Daha yeni “6 yaşındaki kız çocukları evlenmeye adaydır” diyen, “7 yaşındaki kız çocukları evlenebilir nikahlanabilir” diyen zihniyet, Boğaziçi Üniversitesi'nde konferans veriyorsa, bu arkadaşa bu ülkenin milli eğitim müdürü tarafından teşekkür plaketi veriliyorsa, milli eğitim müdürünün plaket verdiği bu arkadaş “ketçap kahve kakao ve gazlı içecekler şehvet uyandırır” diyorsa, “yorgan ve battaniye cinsel duyguları tahrik eder, battaniye ve yorgan erkeğin cinsel dürtülerini gıdıklar” diyorsa kafayı bu işlere takmışsa, ya yorgana bakınca seks görüyorsa, Türk mutfağına bakınca tahrik oluyorsa, “kadınla erkek aynı asansöre binerlerse, halvet olurlar” diyorsa yani “kadın erkek aynı asansöre bile binmemeli” diyorsa, “kadın spiker seyretmek günahtır” diyorsa kadına yönelik şiddeti bile savunuyor, "kadınlar dayak yiyorsa şükretsinler, vardır bir hikmeti” diyorsa, ya bunları söyleyene Türkiye'nin göz bebeği Boğaziçi Üniversitesi'nde konferans verdiriyorlarsa rahmetli Gazi Yaşargil ne yapabilirdi bu ülkeye... Ülkenin çoktan beyin ölümü gerçekleşmiş olmuyor mu?

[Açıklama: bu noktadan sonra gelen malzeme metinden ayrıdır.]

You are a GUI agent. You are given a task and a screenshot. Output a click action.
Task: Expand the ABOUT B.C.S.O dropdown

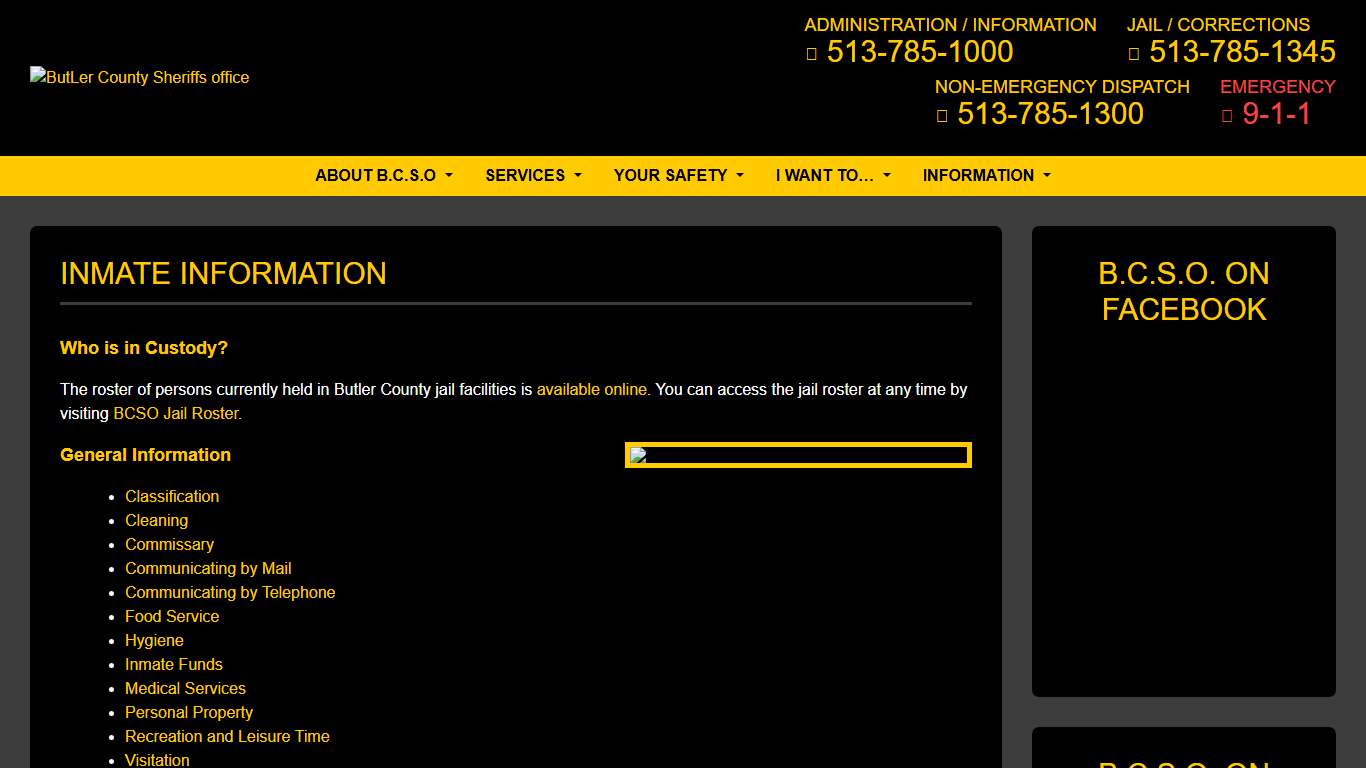(x=383, y=175)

Bakın, Avrupa birliği resmen Türkiye'ye karşı sınır muhafızları birliği kuruyor ve yerleştiriyor. Türkiye'yi Avrupa Birliği sınırlarının dışında tutuyorlar.

2021 yılında Avrupa Birliği, Türkiye'yi resmi olarak Avrupa'dan çıkardı, Ortadoğu birimine kaydırdı. Avrupa Birliği Komisyonu’nun Komşuluk ve Genişleme Müzakereleri Genel Direktörlüğü var; adı üstünde Avrupa'nın komşularını ve genişleme sınırlarını belirleyen bir bölüm burası...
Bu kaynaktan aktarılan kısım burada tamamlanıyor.